The defined benefit section of the Scheme is closed to new entrants. The Trustee continues to look after the future accrual of active defined benefit members’ benefits and the benefits of deferred defined benefit members. The defined contribution section of the Scheme (the PIP) was closed to new members and future accrual with effect from 1 August 2011. From this date defined contribution PIP members were eligible to join the Your Tomorrow Pension Scheme for future contributions. The Trustee Board continues to be responsible for the deferred defined contribution benefits in respect of contributions paid to the PIP up to and including 31 July 2011. The Scheme allows members to pay additional voluntary contributions (DC AVCs) to enable defined benefit members to acquire additional benefits on a money purchase basis. These DC AVCs are invested on a notional basis within the same funds available to defined contribution PIP members. Rule changes During the year the following changes to the Rules were agreed: • The rules were amended by deed in Q4 2015 to conform to Lloyds Banking Group’s new opting out policy. • Following legislation changes in Jersey, the flexible retirement policy was amended, with agreement from the

Employer, to allow Jersey members to flexibly retire from age 55. • The Section Rules Re-write project was progressed and the aim is to agree this with the Employer and during

2016. • New Trust Deed and Deed of Amendment to the General Rules: The revised deeds, updated to incorporate

Jersey tax changes and other local law changes since the date of the last drafts of the deeds, have been substantively agreed with the Employer’s legal advisers, subject to final sign-off from the Employer. We expect the Deeds to be approved by the Employer and signed in Q2/Q3 2016.

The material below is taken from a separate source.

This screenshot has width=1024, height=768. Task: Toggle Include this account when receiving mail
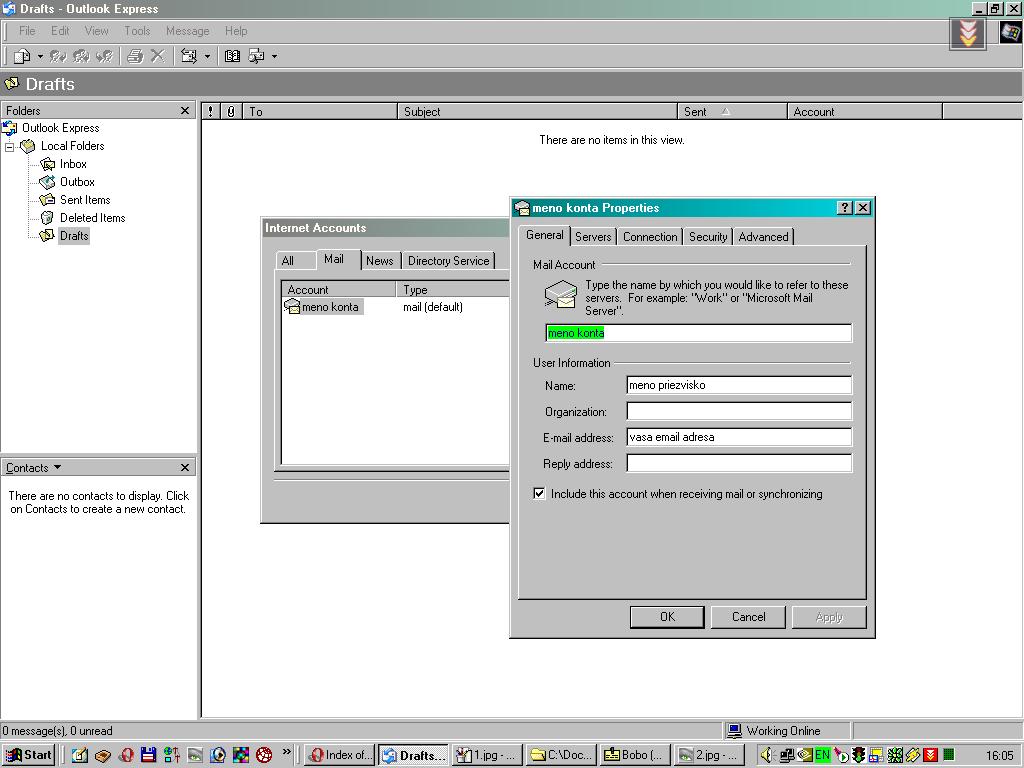click(x=540, y=494)
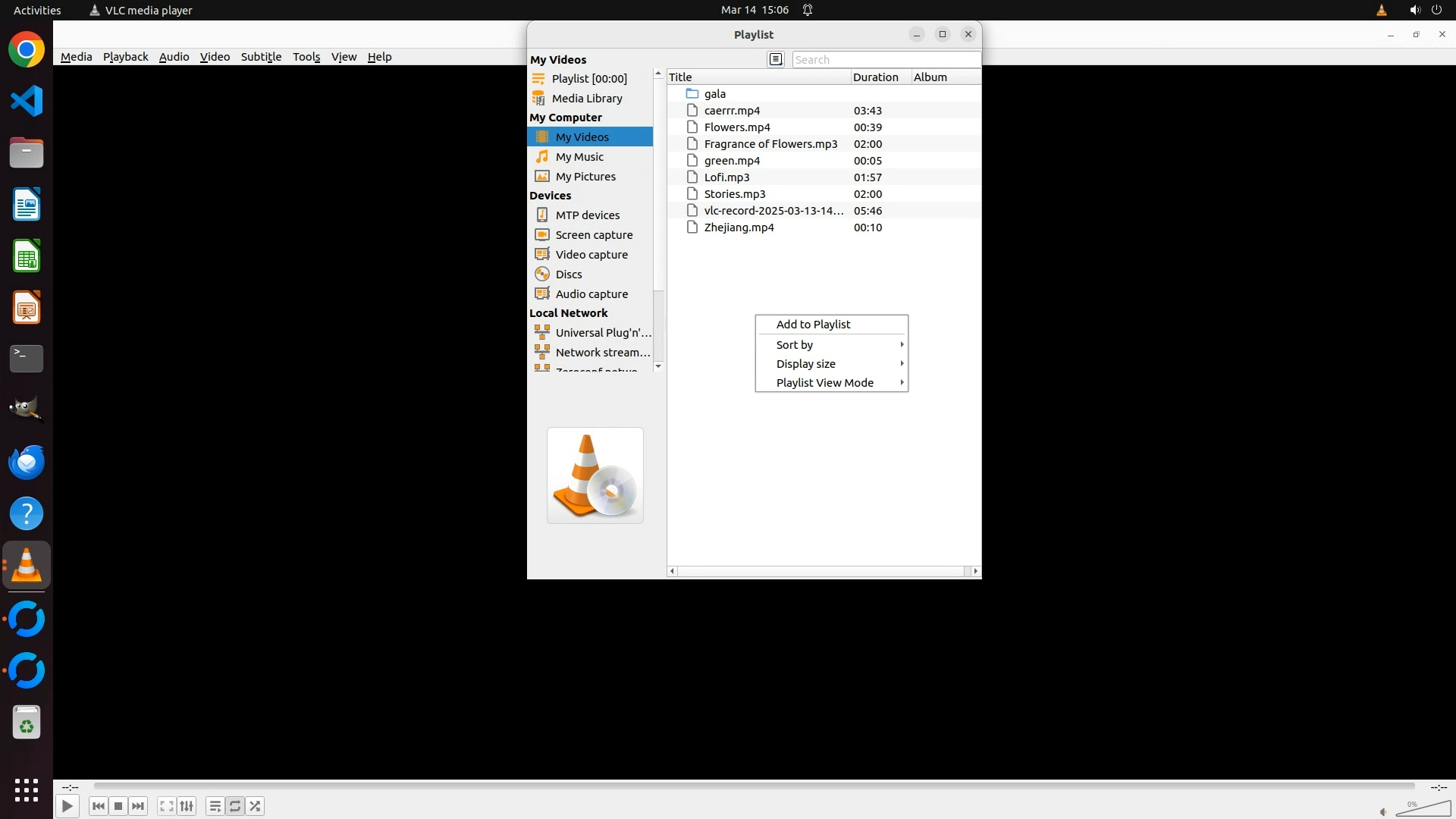
Task: Click the playlist Search field
Action: (x=884, y=60)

Transfers All transfer values paid to or received from other pension schemes during the year were calculated and verified by the Scheme actuary. There were no transfers made at less than their cash equivalent. Management of the Scheme Under the Trust Deed and Rules, Lloyds Bank plc as principal employer may, by deed, appoint and remove Trustees or appoint a corporate body to act as Trustee. The Scheme is managed by a corporate Trustee, Lloyds Bank Offshore Pension Trust Limited (the Trustee) whose role, exercised through its Board, is to ensure that the Scheme is administered in accordance with the Scheme rules, and to safeguard the assets in the best interests of all members and beneficiaries. The Trustee has sole responsibility for ensuring that the benefits are provided to members in accordance with the deed and rules and relevant legislation. The assets of the Scheme are separate from those of the Employer, though we rely on the Employer to contribute to the Scheme in respect of future service benefits and any deficits relating to accrued benefits. The Trustee has a duty to act in the best interests of Scheme members at all times. The Trustee directors who served during the year are listed on page 1.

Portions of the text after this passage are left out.